Solid-state batteries are widely viewed as the next generation of electrochemical energy storage, offering higher energy density, improved intrinsic safety and greater design flexibility compared with conventional lithium-ion cells that use liquid electrolytes. However, significant manufacturing barriers remain before large-scale production can be realised.
Researchers at Fraunhofer ILT are investigating how laser processes can address key bottlenecks, including electrolyte sintering, interface optimisation and lithium metal processing.
One focus area is the laser sintering of oxide ceramic solid electrolytes such as lithium lanthanum zirconate (LLZO). Traditional furnace sintering at temperatures of around 1,200°C can result in lithium losses and secondary phase formation, reducing ionic conductivity and increasing material waste. By contrast, laser radiation offers rapid, localised heating with controlled cooling, potentially reducing lithium loss and improving densification.

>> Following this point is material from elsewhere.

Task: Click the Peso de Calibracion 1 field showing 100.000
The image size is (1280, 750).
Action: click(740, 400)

“The key advantage of solid-state batteries lies in their intrinsic safety,” said physicist Stoyan Stoyanov from the cutting department at the Fraunhofer Institute for Laser Technology ILT. “Since they do not use liquid electrolytes, there is no risk of leakage or thermally induced fires. Additionally, the high mechanical stability of many solid electrolytes inhibits the formation of lithium dendrites, which are the main cause of internal short circuits in conventional cells.”
Besides safety, higher energy density is the main driving force. Lithium metal anodes with a specific capacity of 3860 mAh g⁻¹ outperform graphite anodes by far. Combined with thin, solid electrolytes, this enables advantages in range and weight, a decisive factor for electromobility and aviation.

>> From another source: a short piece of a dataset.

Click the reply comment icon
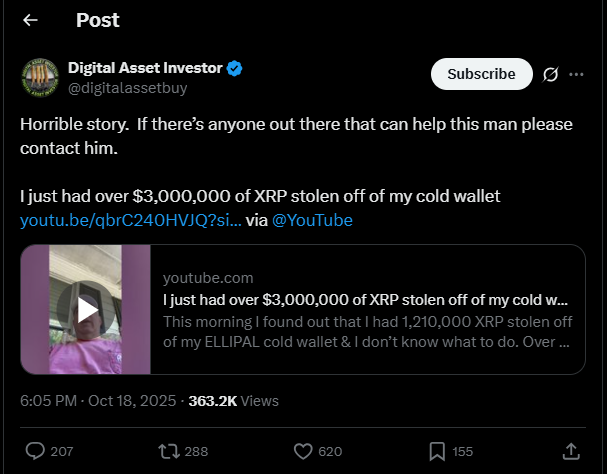The image size is (607, 474). tap(35, 451)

The first fields of application are emerging where maximum safety and performance are crucial: in aerospace, motorsports, medical technology, and high-security data storage. Here, the higher energy density justifies the complex manufacturing process.
For the mass market, economic competitiveness remains limited for now. The production infrastructure is still being developed, and established lithium-ion systems continue to evolve in parallel.
“Solid-state batteries will exist alongside conventional lithium-ion cells for the foreseeable future and will primarily serve particularly demanding applications in the automotive industry, such as the luxury vehicle market,” said Stoyanov.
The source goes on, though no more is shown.